Single by Nana Mouskouri
- Released: 1984
- Length: 4:21
- Label: Carrere, Philips
- Songwriters: Vladimir Cosma, Norman Gimbel
- Producer: André Chapelle

= Only Love (Nana Mouskouri song) =

1984 single by Nana Mouskouri

"Only Love" is a song by Greek singer Nana Mouskouri. It is the theme song to the American TV series Mistral's Daughter, based upon the novel by Judith Krantz. When released as a single, it reached number two on the UK Singles Chart in early 1986 and peaked atop the charts of Belgium, Ireland and the Netherlands.

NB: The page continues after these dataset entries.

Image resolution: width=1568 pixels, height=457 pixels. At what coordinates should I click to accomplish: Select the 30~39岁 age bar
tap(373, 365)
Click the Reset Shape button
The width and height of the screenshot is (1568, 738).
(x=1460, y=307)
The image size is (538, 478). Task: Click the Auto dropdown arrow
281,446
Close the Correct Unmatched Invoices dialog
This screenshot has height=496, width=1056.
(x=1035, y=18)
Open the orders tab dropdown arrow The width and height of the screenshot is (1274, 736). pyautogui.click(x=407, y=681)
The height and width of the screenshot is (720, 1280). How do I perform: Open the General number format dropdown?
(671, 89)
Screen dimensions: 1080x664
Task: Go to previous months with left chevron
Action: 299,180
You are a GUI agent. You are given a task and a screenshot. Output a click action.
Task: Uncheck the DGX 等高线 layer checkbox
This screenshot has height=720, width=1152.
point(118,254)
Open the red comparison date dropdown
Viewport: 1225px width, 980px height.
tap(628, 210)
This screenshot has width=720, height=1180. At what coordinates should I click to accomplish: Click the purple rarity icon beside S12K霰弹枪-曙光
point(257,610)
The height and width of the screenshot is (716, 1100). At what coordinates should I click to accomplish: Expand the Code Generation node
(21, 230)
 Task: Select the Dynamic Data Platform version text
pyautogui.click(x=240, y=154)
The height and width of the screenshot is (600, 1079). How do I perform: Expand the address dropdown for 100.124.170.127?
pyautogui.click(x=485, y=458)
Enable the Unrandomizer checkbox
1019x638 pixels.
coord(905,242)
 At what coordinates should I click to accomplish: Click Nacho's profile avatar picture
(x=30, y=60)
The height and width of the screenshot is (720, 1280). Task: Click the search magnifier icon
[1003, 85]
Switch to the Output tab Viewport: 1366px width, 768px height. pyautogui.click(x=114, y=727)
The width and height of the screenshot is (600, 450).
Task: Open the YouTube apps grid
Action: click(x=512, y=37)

The song was also a hit in its other versions: "L'Amour en Héritage" (French), "Come un'eredità" (Italian), "La dicha del amor" (Spanish), and "Aber die Liebe bleibt" (German). The German version was also recorded with an alternate set of lyrics under the title "Der wilde Wein" but was withdrawn in favour of "Aber die Liebe bleibt".

==Charts==
===Weekly charts===

| Chart (1985–1986) | Peak position |
|---|---|
| Belgium (Ultratop 50 Flanders) | 1 |
| Canada Adult Contemporary (RPM) | 24 |
| Europe (European Hot 100 Singles) | 34 |
| Finland (Suomen virallinen lista) | 4 |
| Ireland (IRMA) | 1 |
| Netherlands (Dutch Top 40) | 1 |
| Netherlands (Single Top 100) | 1 |
| Sweden (Sverigetopplistan) | 4 |
| UK Singles (OCC) | 2 |

===Year-end charts===

| Chart (1985) | Position |
|---|---|
| Belgium (Ultratop) | 8 |
| Netherlands (Dutch Top 40) | 29 |
| Netherlands (Single Top 100) | 5 |

| Chart (1986) | Position |
|---|---|
| UK Singles (OCC) | 54 |

==Sissel Kyrkjebø version==
Norwegian soprano Sissel Kyrkjebø covered this song in Norwegian, titled "Kjærlighet" (Love), for her 1986 album Sissel and in Swedish for the Sweden-release of the album in 1987.